> Texto de origem:
___

A VERDADE É…

Houve Tarde e Manhã
12 min readApr 20, 2021

Sabemos que é sempre violento, quando alguém imagina-se possuidor-conhecedor de algo ou alguém. E embora essa postura de possuidor-conhecedor seja uma ilusão do ponto de vista filosófico, teológico e teórico, do ponto de vista ético-político é muito real e palpável, e já ceifou muitas vidas, organizou muitas políticas e atravessou muitos fiéis.

em uma linguagem religiosa:

é sempre violento quando alguém imagina que o que diz sobre Deus, é o que Deus de fato diz.

é sempre violento quando alguém imagina ter entendido o que Deus disse, e isso é exatamente o que ela está dizendo.

é sempre violento quando, em certo sentido, a distância entre o que eu penso sobre Deus e o que Deus é some. Quando esquecemos que ele habita em luz, mas esta é inacessível. Perde-se a provisoriedade das construções e anula-se a necessidade da pluralidade.

Porque nesse sentido, se Deus tem uma opinião, essa opinião é a minha;

se Deus tem um parecer, esse parecer é o meu;

se Deus tem uma sugestão, essa é a minha…

é por isso que Nietzsche e Heidegger, Karl Barth, Paul Tillich, Gianni Vattimo, Umberto Eco, Hannah Arendt e Jacques Derrida, muitos e muitas… independente das origens e pertenças filosóficas-teológicas-sociológicas, reconhecem nessa postura (posse e domínio da verdade) um perigo ético-político, e por isso, profundamente espiritual.

De modo que é profundamente necessário afirmar a limitação das construções de uma comunidade com relação a um objeto observado, em especial se isso for,

sim, isso mesmo, Deus.

___

> Registros:
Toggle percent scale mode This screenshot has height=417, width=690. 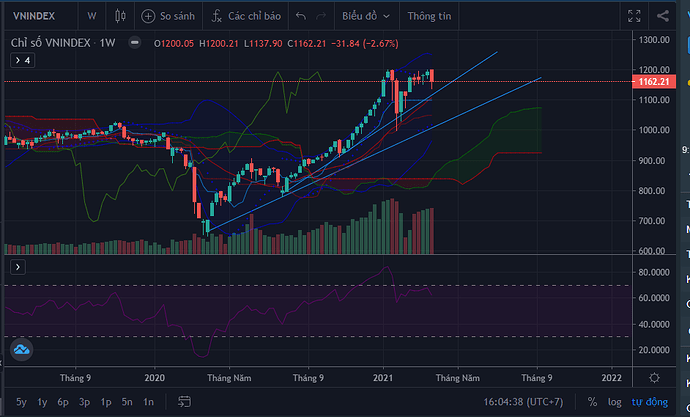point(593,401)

___

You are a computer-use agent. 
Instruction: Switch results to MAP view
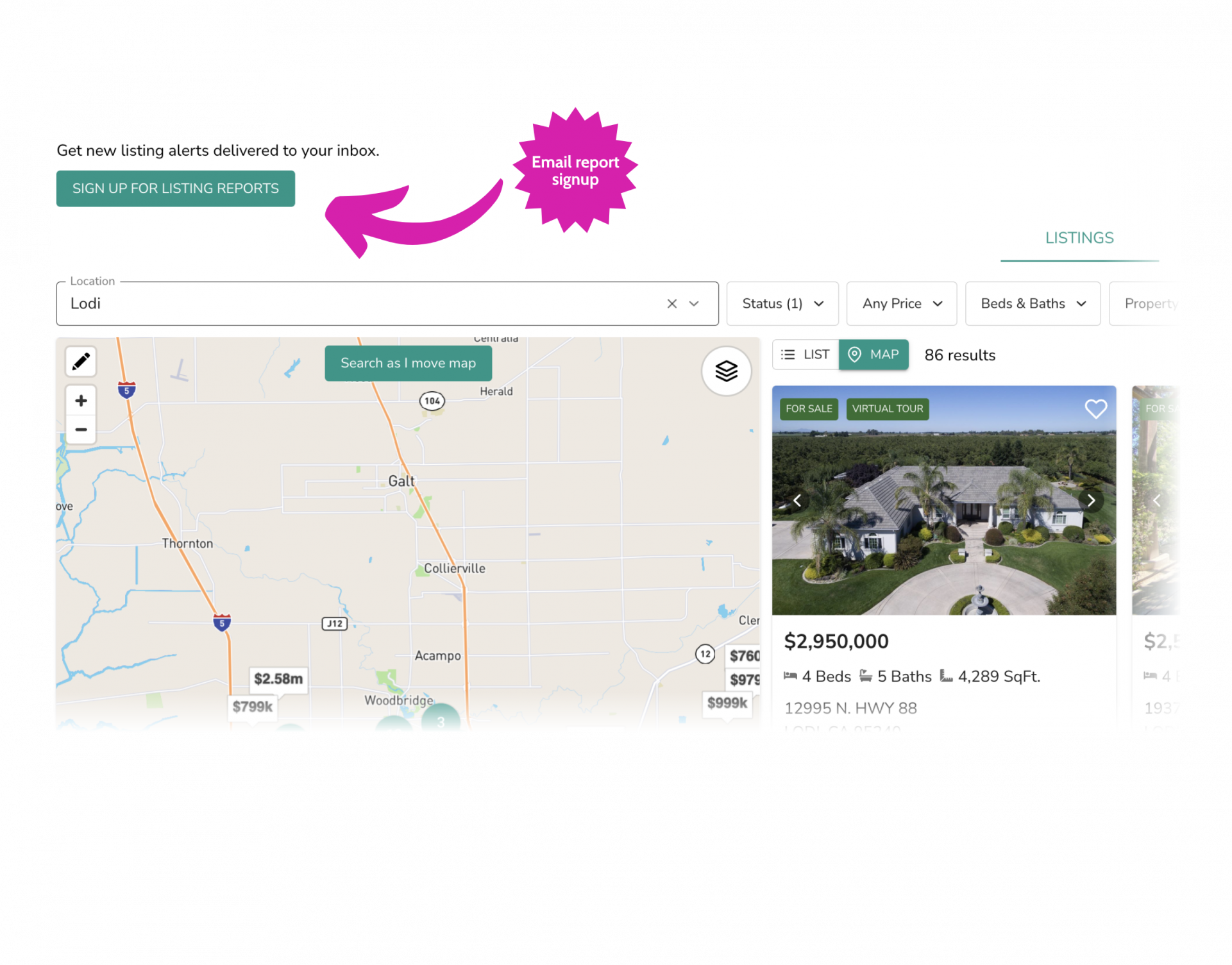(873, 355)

___

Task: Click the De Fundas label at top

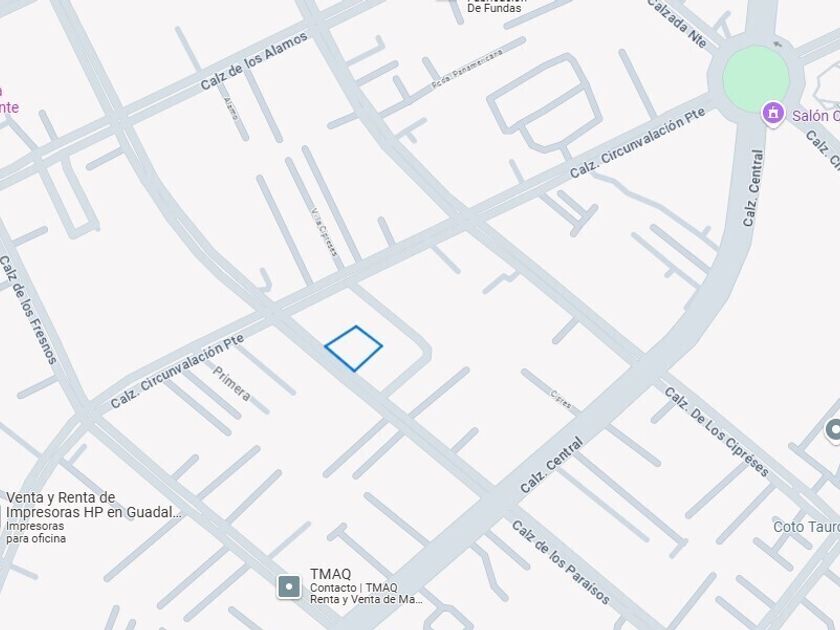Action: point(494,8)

___

> Objetivo A:
Responda às perguntas abaixo com base no texto sobre a verdade, indicando cada resposta com a mesma marcação:
(i) Que postura, segundo o texto, já ceifou muitas vidas?
(ii) Em que Deus habita, segundo o texto, e como ela é caracterizada?
(iii) Que tipo de perigo os autores mencionados reconhecem na posse e no domínio da verdade?
> Objetivo B: Reproduza fielmente o trecho do texto sobre a verdade que se inicia com as palavras "Sabemos que é" e termina com "atravessou muitos fiéis.".
> Objetivo C: Enumere todas as pessoas mencionadas pelo nome no texto sobre a verdade.

> Resposta do exercício A:
(i) A postura de possuidor-conhecedor de algo ou alguém.
(ii) Em luz, que é inacessível.
(iii) Um perigo ético-político e, por isso, profundamente espiritual.

> Resposta do exercício B:
Sabemos que é sempre violento, quando alguém imagina-se possuidor-conhecedor de algo ou alguém. E embora essa postura de possuidor-conhecedor seja uma ilusão do ponto de vista filosófico, teológico e teórico, do ponto de vista ético-político é muito real e palpável, e já ceifou muitas vidas, organizou muitas políticas e atravessou muitos fiéis.

> Resposta do exercício C: Nietzsche, Heidegger, Karl Barth, Paul Tillich, Gianni Vattimo, Umberto Eco, Hannah Arendt, Jacques Derrida